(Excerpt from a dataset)
━━━━━━━━━━
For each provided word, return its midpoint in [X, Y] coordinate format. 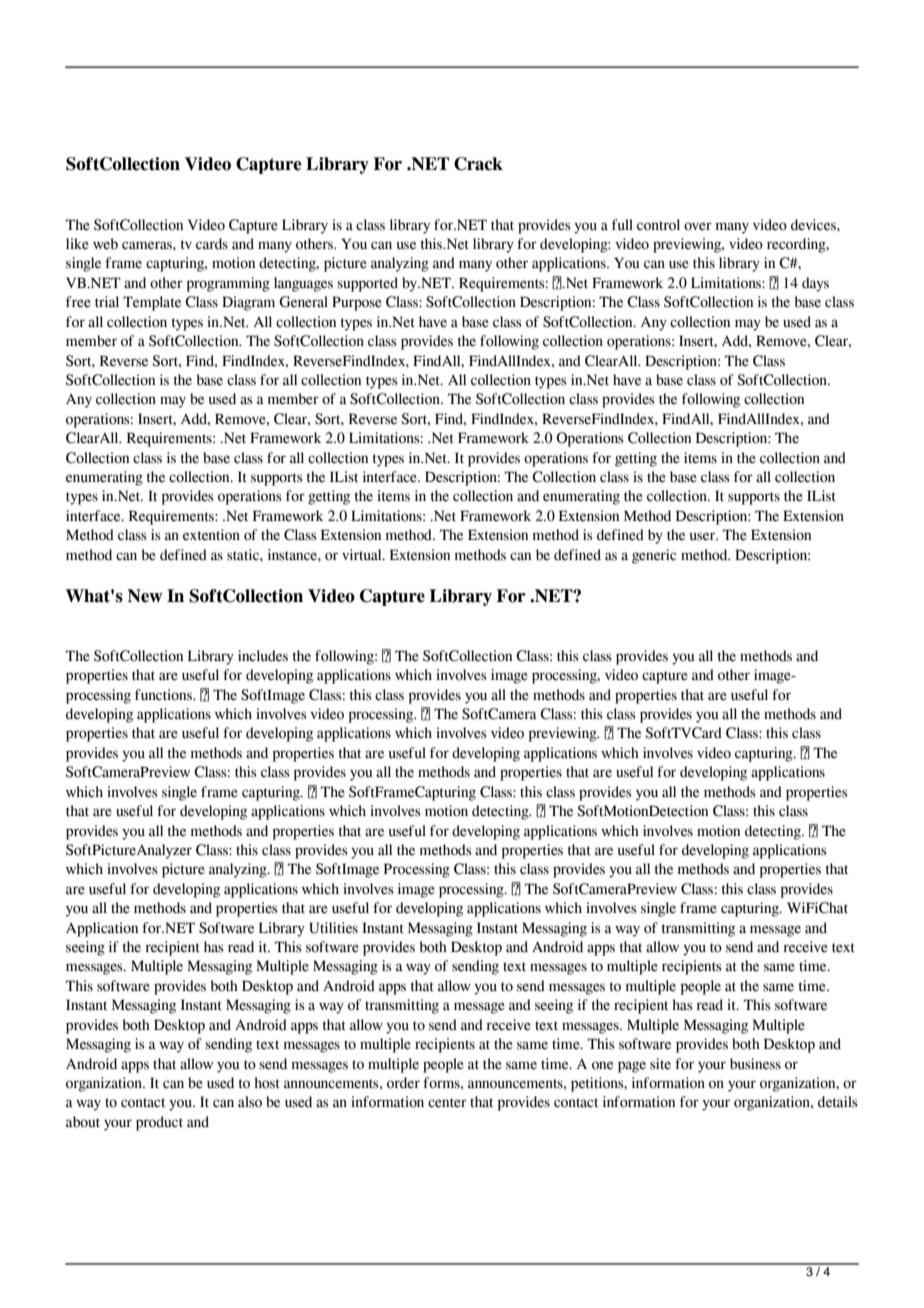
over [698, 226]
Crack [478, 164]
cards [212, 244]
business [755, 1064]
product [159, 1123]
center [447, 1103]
━━━━━━━━━━
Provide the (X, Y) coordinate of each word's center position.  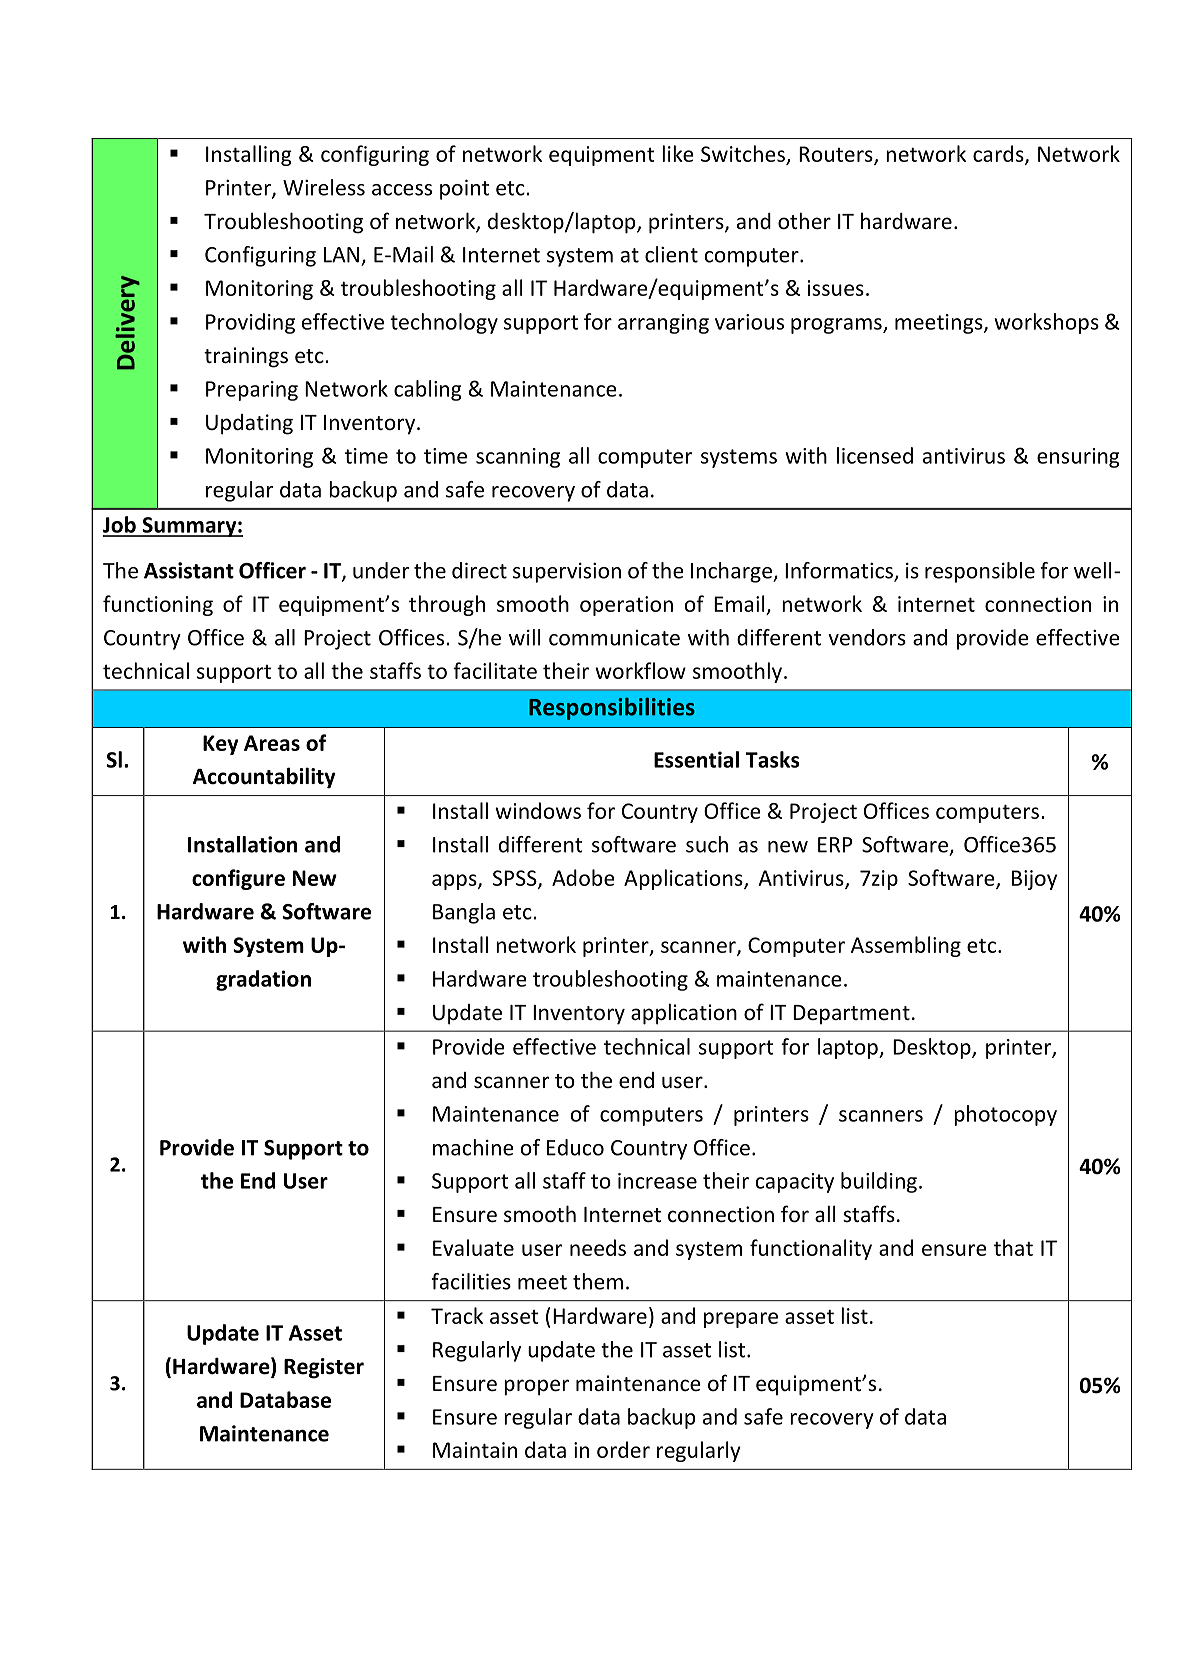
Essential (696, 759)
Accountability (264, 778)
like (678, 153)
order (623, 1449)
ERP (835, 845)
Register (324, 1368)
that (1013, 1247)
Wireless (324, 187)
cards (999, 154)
━━━━━━━━━━
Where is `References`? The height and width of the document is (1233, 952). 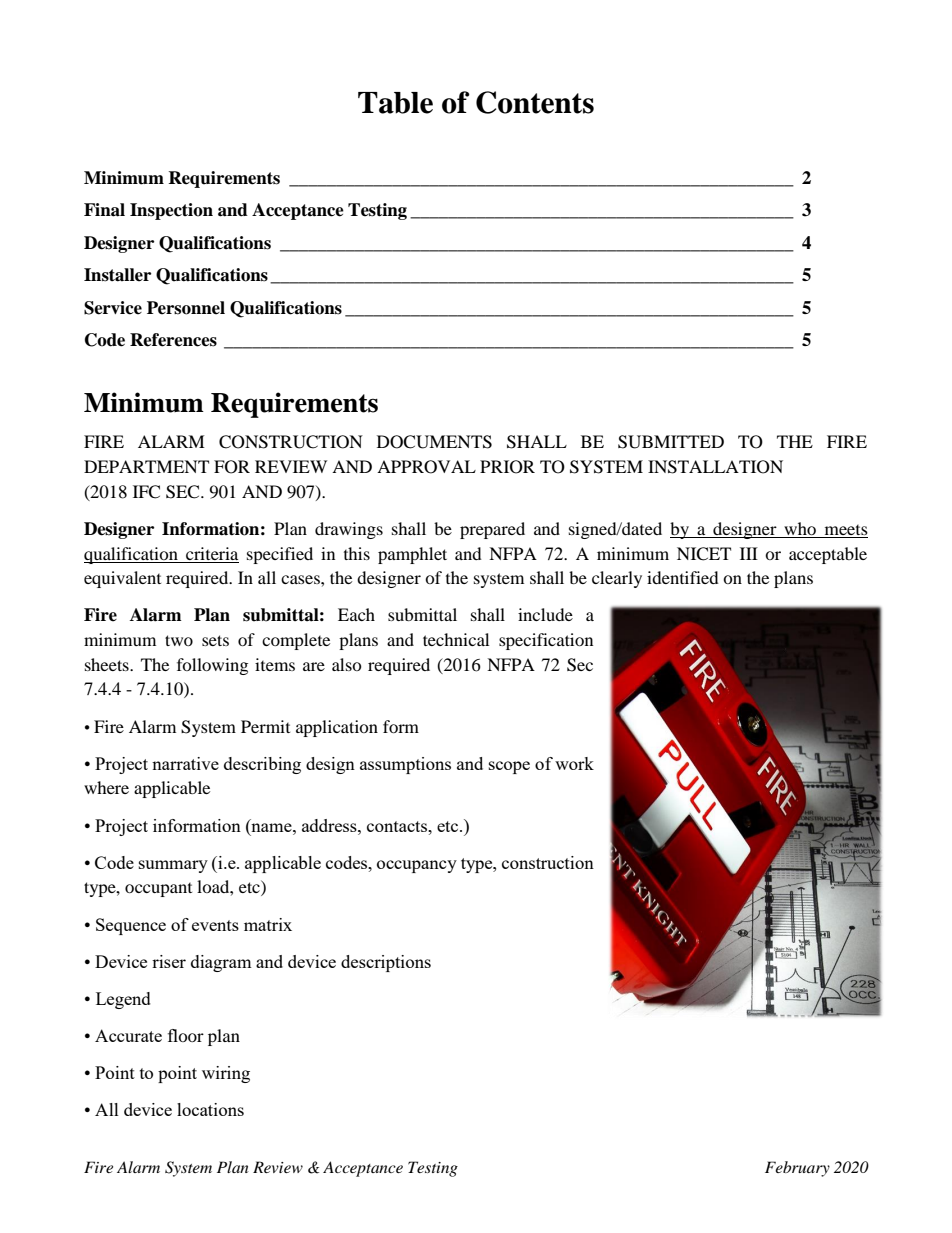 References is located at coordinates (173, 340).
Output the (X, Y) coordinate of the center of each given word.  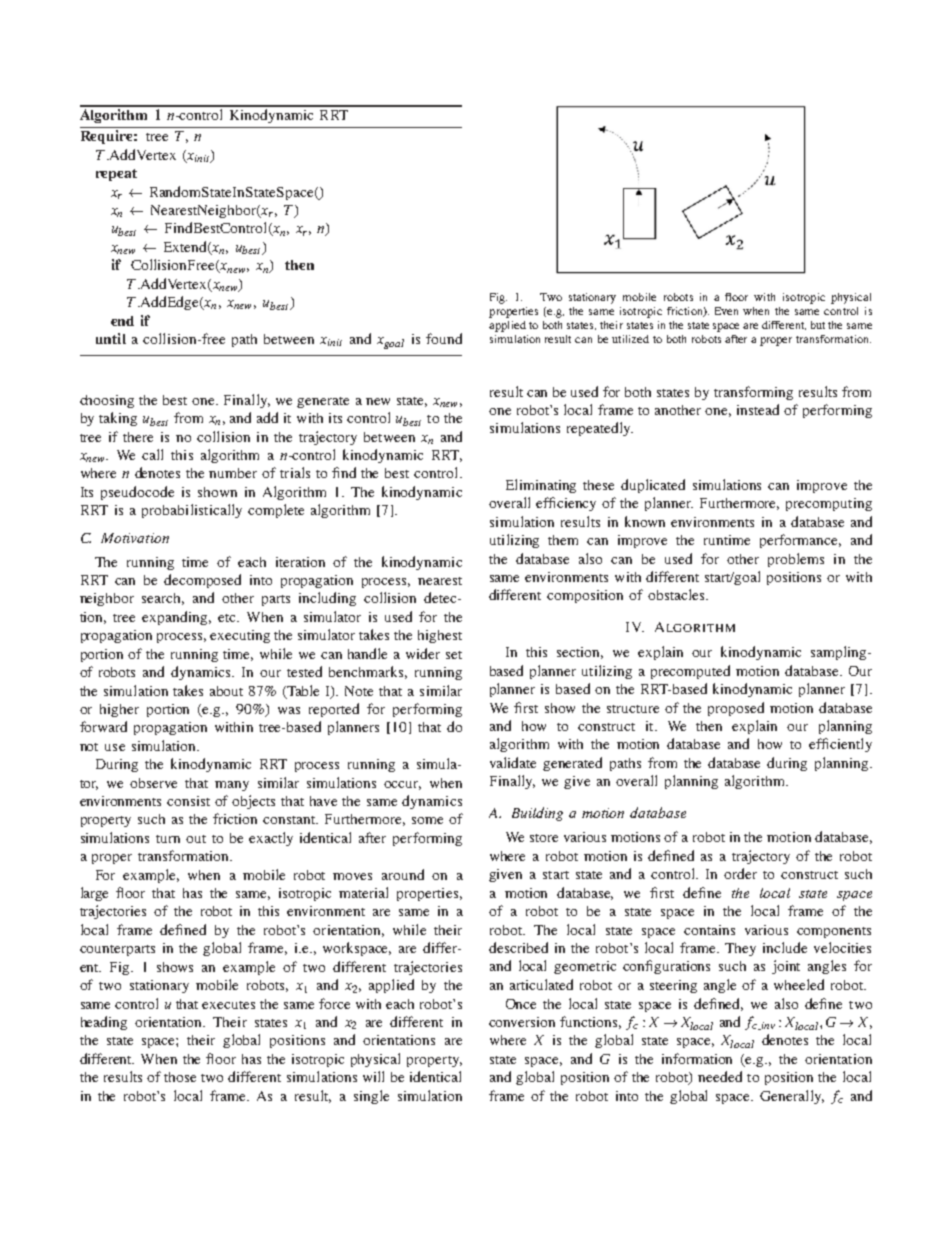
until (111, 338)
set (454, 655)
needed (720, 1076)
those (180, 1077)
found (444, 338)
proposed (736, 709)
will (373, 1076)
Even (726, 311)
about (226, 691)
━━━━━━━━━━
» **The task**
Could you repeat the data starting at the line with "Provide the (X, Y)" and ending at the line with "cards (999, 154)", with "Wireless" replaced by "Cordless", everything else unchanged, and the pictures left out?

» **The output**
Provide the (X, Y) coordinate of each word's center position.  
Essential (696, 759)
Accountability (264, 778)
like (678, 153)
order (623, 1449)
ERP (835, 845)
Register (324, 1368)
that (1013, 1247)
Cordless (324, 187)
cards (999, 154)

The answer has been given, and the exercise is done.